1963年に英国で出版されたジョン・ル・カレの小説である。
初めて氏の小説を読んだ。
必要以上に興味深かった。
ハヤカワ文庫の宇野利泰氏の和訳の物である。
手島龍一氏のある短い文章に
物語の主人公アレック・リーマス(英国の諜報部員)の
「魂」は未だに昇天出来ずにあの凍土に彷徨っているのでは?
と記されていた。
「全くその通りだろうな」と、僕は手放しで思った。
やっぱり「書く」という事をお仕事とされている方の
表現は凄いなと、思い、感心させられるのだ。
冷戦が終結して20年近い年月を経て僕はこの小説を手にした。
冷戦の緊張度のおそらく、かなり高かった頃に執筆され
出版されたであろう「フィクション」とは感じるが、
もう一度思いを巡らされれば
更に彼の「魂」の行方が気になるのである。
世界の均衡は時を経て変わる物であるのだろうが・・・。
終盤、査問会に証人として立たされてからの
リズ(英国共産党党員)の発せられる言葉は痛い。
その痛さを誰よりも理解していたのはリーマスだろう。
しかし、その痛みを自分自身の内側に留めて置いては
彼の様な職務に携わる方々は日々を過ごせなくなるのでは
ないのだろうか?忘れる様に努力し、無関心を装い、
世間とは別種の人間だと、自分自身に言い聞かせるしか
方法が無いのだろう。
彼は「虚無」を「己の気持ち」の置き所としていないと
辛すぎるのではないのだろうか?
彼が壁の上から掴みたかった物は
一人の女の子の腕だけだったのだろうか?
2,3日前の「虹」は久し振りに見たせいかとても良かった。
先々月に映画館で観た
「ヤング@ハート」(07・英・スティーブン・ウォーカー監督)
に出ていたあの92歳のおばあちゃんが作品の中で
「私が死んでいなくなっても虹に腰かけあなた達をみつめている」
と、言っていた。
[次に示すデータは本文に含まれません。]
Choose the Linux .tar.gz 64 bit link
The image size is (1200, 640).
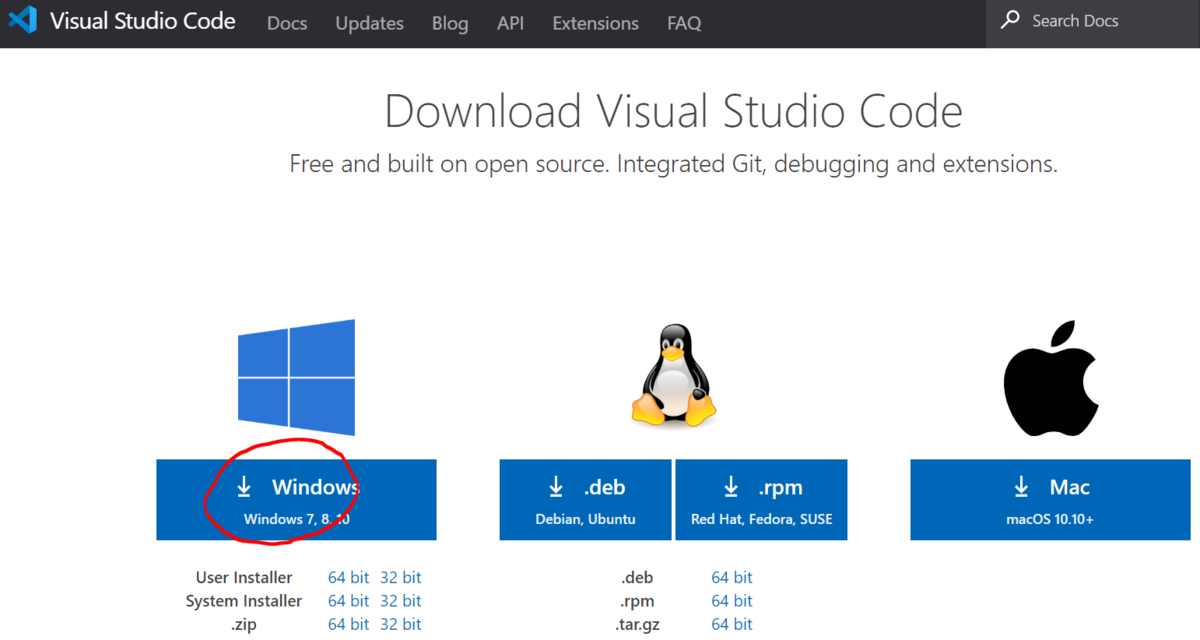[732, 624]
作品が良かったので「腰かけてんのかな?」とか思って
虹をマジマジと僕は見つめていた。
「腰かけている姿」を僕は目にする事ができなかった。
当ったり前である。
でも、この程度の妄想は許されても良いだろう。
COLD PLAYの「FIX YOU」を聞きながら、でした。